[This article appears in our September 2017 issue of ETF Report.]
iShares. Vanguard. State Street. The three largest ETF issuers, which together account for 82% of all assets, are so often spoken about in the same breath, you'd be forgiven for assuming they were a single (albeit awkwardly named) company.
Yes, the Big Three share many similarities: ultra-cheap "core" ETFs; rock-solid track records; and oceans of liquidity. Yet each issuer has its own particular quirks and market niche. State Street has seniority. Vanguard has low-cost diversification. iShares has the sheer, staggering weight of numbers.
Over the years, dozens of ETF issuers have come and gone, but the Big Three remain, their shadows looming large over the industry. Where iShares, Vanguard and State Street go, so too does everybody else (see Figure 1).
This is their story.
State Street Global Advisors
Total AUM: $546B
Market Share: 18%
In the beginning, there was State Street.

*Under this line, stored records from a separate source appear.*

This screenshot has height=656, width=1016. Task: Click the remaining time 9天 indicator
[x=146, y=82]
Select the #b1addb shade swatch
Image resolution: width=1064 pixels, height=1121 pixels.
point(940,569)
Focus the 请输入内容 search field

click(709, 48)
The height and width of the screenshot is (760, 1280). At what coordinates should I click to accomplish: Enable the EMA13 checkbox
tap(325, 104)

State Street Global Advisors (SSGA) is the investment arm of State Street Corporation, the world's third-largest asset manager. It's also the third-largest ETF issuer, with $546 billion in assets under management (AUM) across 131 funds.

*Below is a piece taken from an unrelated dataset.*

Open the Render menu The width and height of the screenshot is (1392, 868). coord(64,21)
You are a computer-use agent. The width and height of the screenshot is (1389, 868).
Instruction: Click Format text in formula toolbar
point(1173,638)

SSGA was first to market with ETFs: In 1993, it launched the very first ETF, the SPDR S&P 500 ETF (SPY), which also continues to be the world's largest. The margin isn't even close: SPY has $242 billion in assets, compared with $121 billion for its next nearest competitor, the iShares Core S&P 500 ETF (IVV).
SSGA also launched several other industry firsts: the first sector funds, the Select Sector SPDRs, in 1998; and the first physical gold ETF, the SPDR Gold Trust (GLD), in 2004.